Article

BANK- EN KREDIETWEZEN – Toezicht op de kredietinstellingen – Minimum eigen vermogen, R.D.C.-T.B.H., 2010/9, p. 897

BANK- EN KREDIETWEZEN

Toezicht op de kredietinstellingen - Minimum eigen vermogen

Eigen vermogen van kredietinstellingen en beleggingsondernemingen

Op 5 augustus 2010 is in het Belgisch Staatsblad het koninklijk besluit van 20 juli 2010 tot goedkeuring van het reglement van de Commissie voor het Bank-, Financie- en Assurantiewezen van 2 maart 2010 tot wijziging van het reglement van 17 oktober 2006 op het eigen vermogen van de kredietinstellingen en de beleggingsondernemingen gepubliceerd.
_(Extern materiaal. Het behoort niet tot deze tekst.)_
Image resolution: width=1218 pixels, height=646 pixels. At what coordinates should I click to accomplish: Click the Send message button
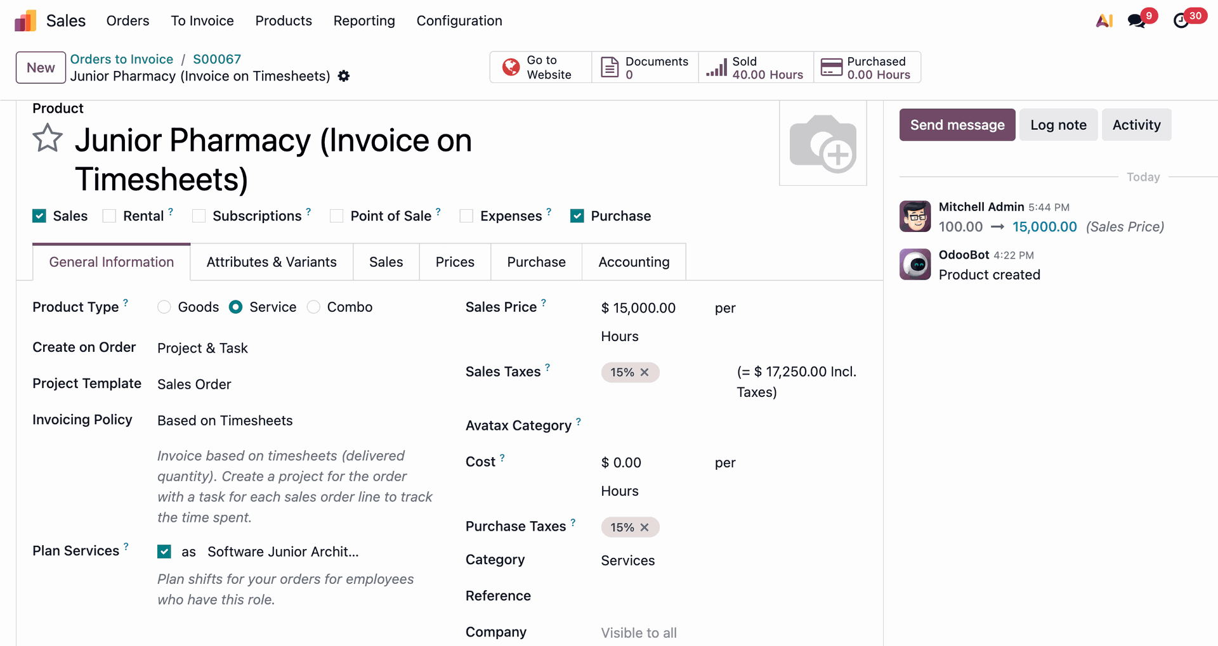point(957,125)
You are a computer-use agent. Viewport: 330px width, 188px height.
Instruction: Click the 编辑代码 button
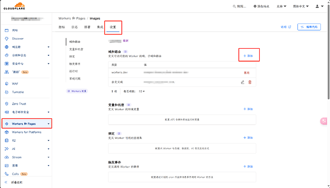pos(309,27)
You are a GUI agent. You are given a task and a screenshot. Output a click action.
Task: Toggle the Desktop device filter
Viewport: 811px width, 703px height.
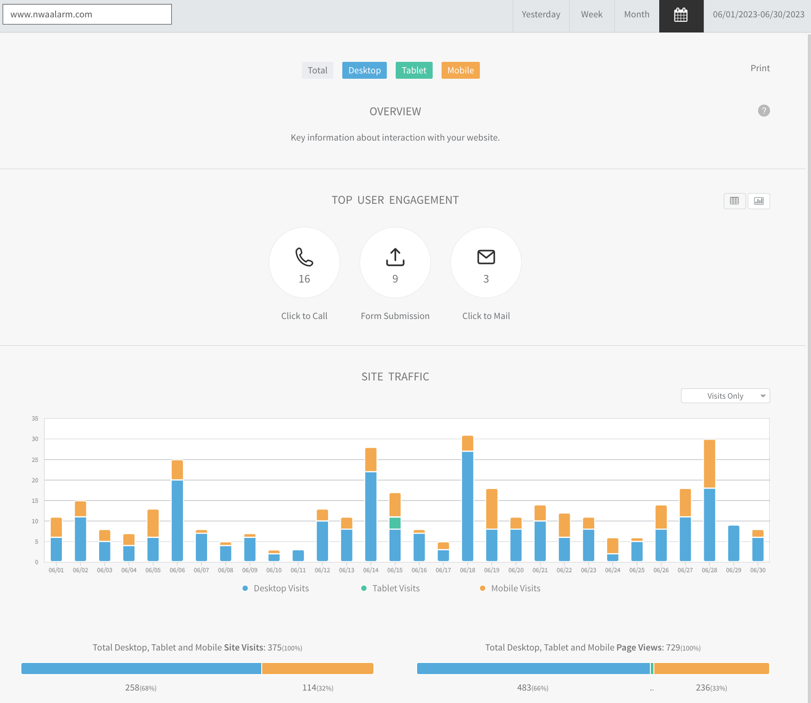365,70
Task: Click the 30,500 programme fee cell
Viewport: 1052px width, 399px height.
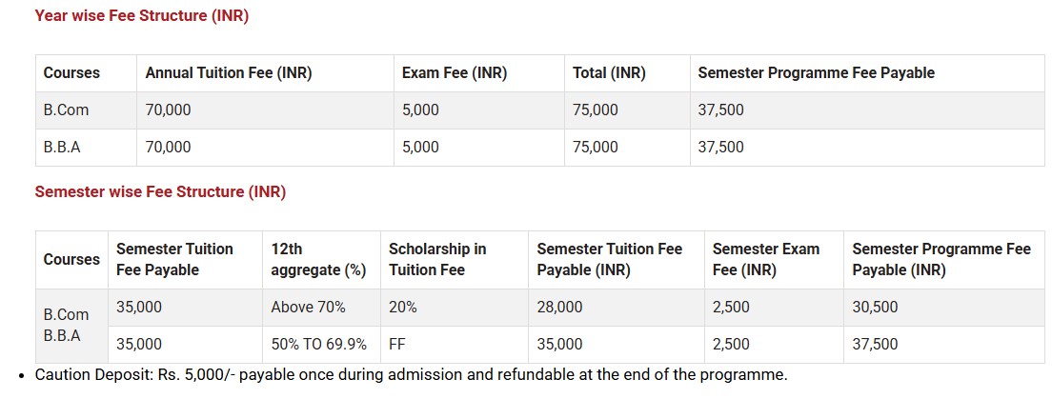Action: point(875,308)
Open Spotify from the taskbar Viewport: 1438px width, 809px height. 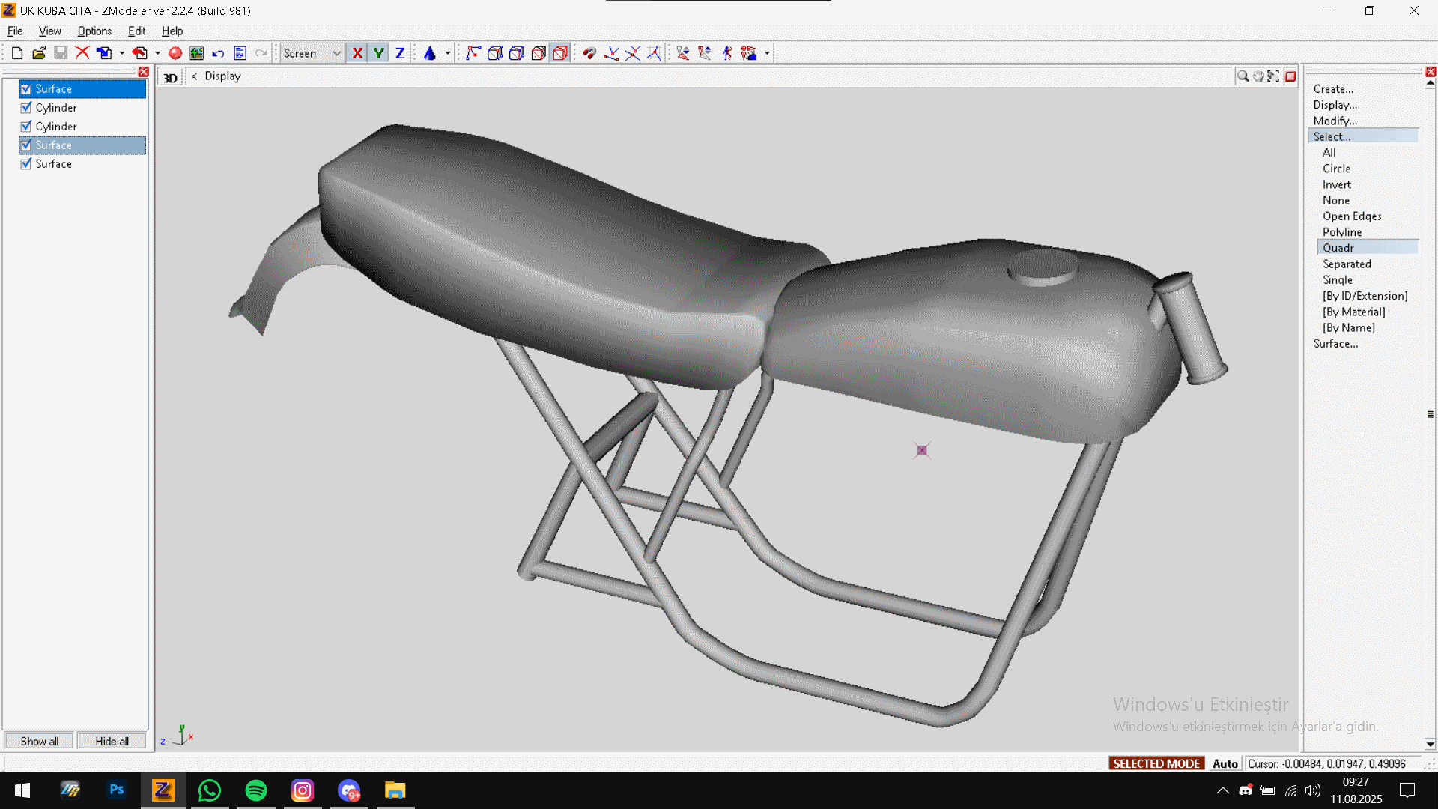tap(256, 790)
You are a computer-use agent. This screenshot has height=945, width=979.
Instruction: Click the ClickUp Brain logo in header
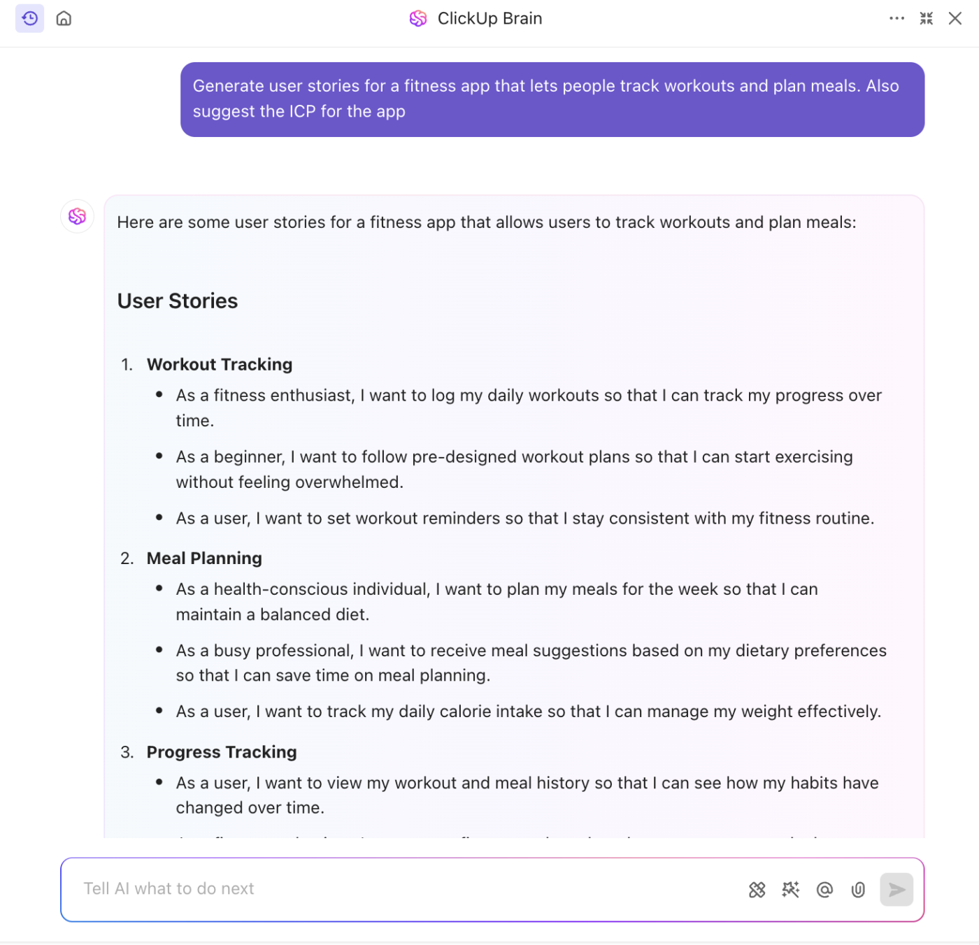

Het reglement van de Commissie voor het Bank-, Financie- en Assurantiewezen van 2 maart 2010 tot wijziging van het reglement van 17 oktober 2006 op het eigen vermogen van de kredietinstellingen en de beleggingsondernemingen zelf werd in het Belgisch Staatsblad van dezelfde datum gepubliceerd.
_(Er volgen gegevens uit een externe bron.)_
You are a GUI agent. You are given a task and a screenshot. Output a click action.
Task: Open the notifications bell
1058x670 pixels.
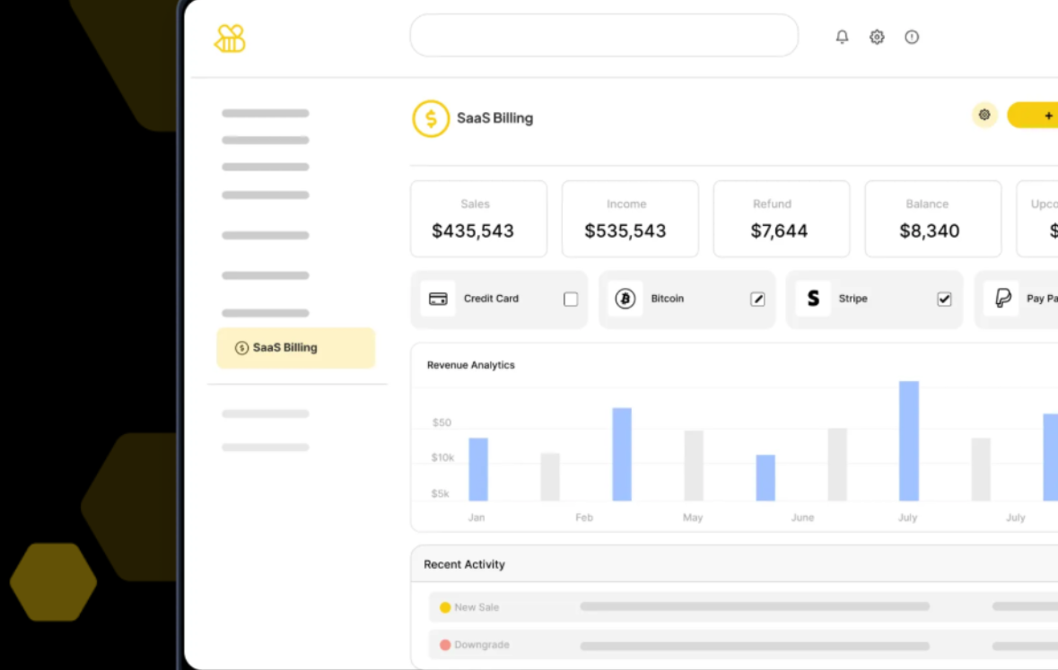(841, 37)
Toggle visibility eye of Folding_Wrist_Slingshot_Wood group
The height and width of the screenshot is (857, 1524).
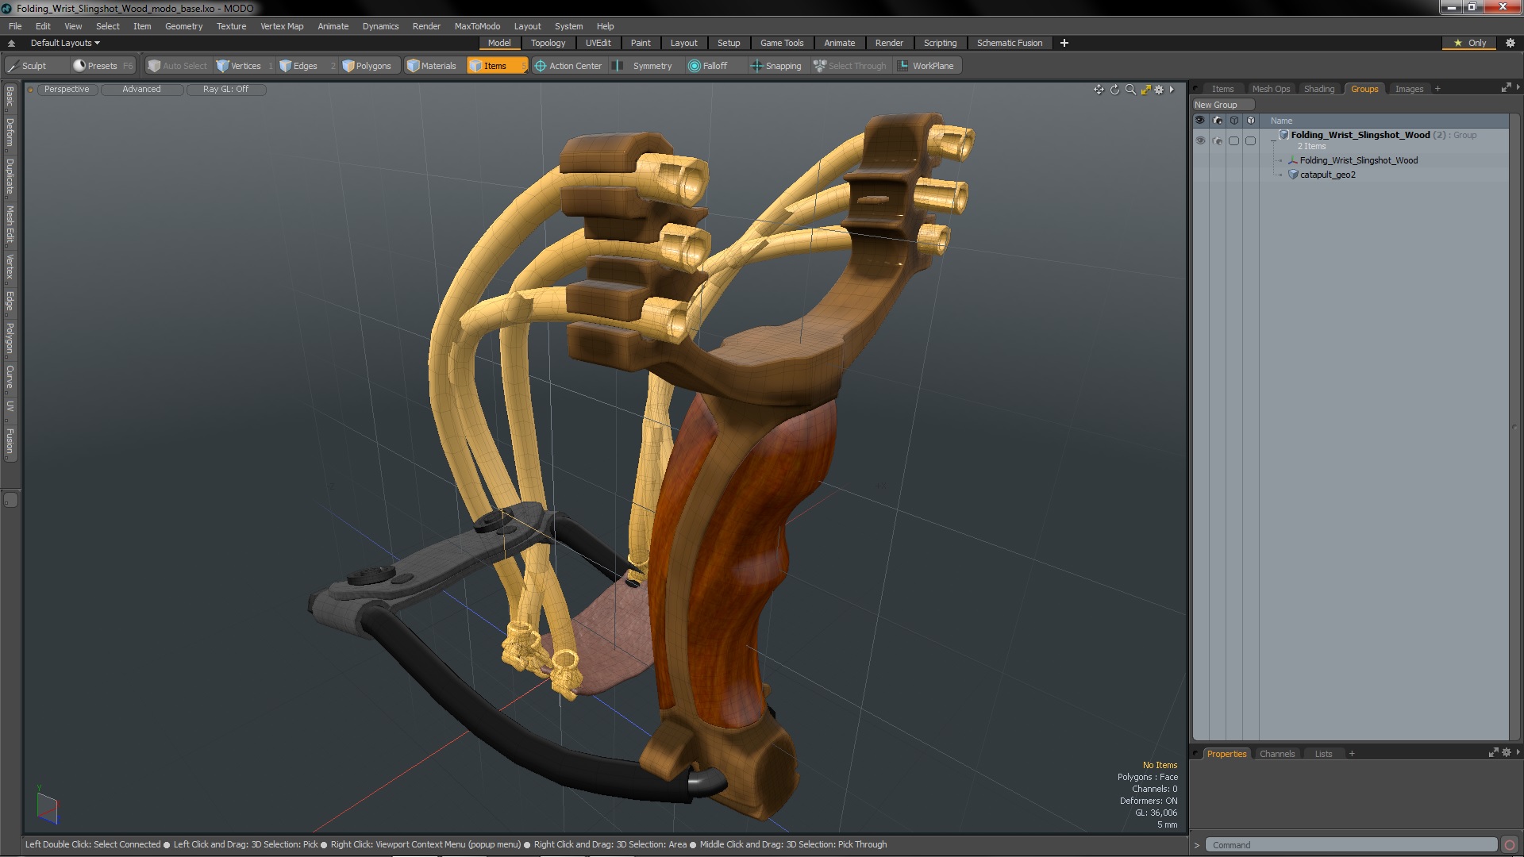1200,140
De voornaamste van de aangebrachte wijzigingen is dat het eigen vermogen van instellingen die gebruik maken van de interneratingbenaderingen voor kredietrisico of de geavanceerde meetbenadering voor operationeel risico, tot 31 december 2011 gelijk dient te zijn aan of groter dient te zijn dan 80% van het vereiste eigen vermogen zoals bepaald vóór 1 januari 2007 (zie de wijzigingen aangebracht door het artikel 2 van het reglement van 2 maart 2010; zie ook circulaire CBFA 2010/17 d.d. 23 augustus 2010).

Een officieuze coördinatie van het reglement eigen vermogen kan worden geraadpleegd op de website van de CBFA (onder de rubriek: kredietinstellingen en financiële holdings).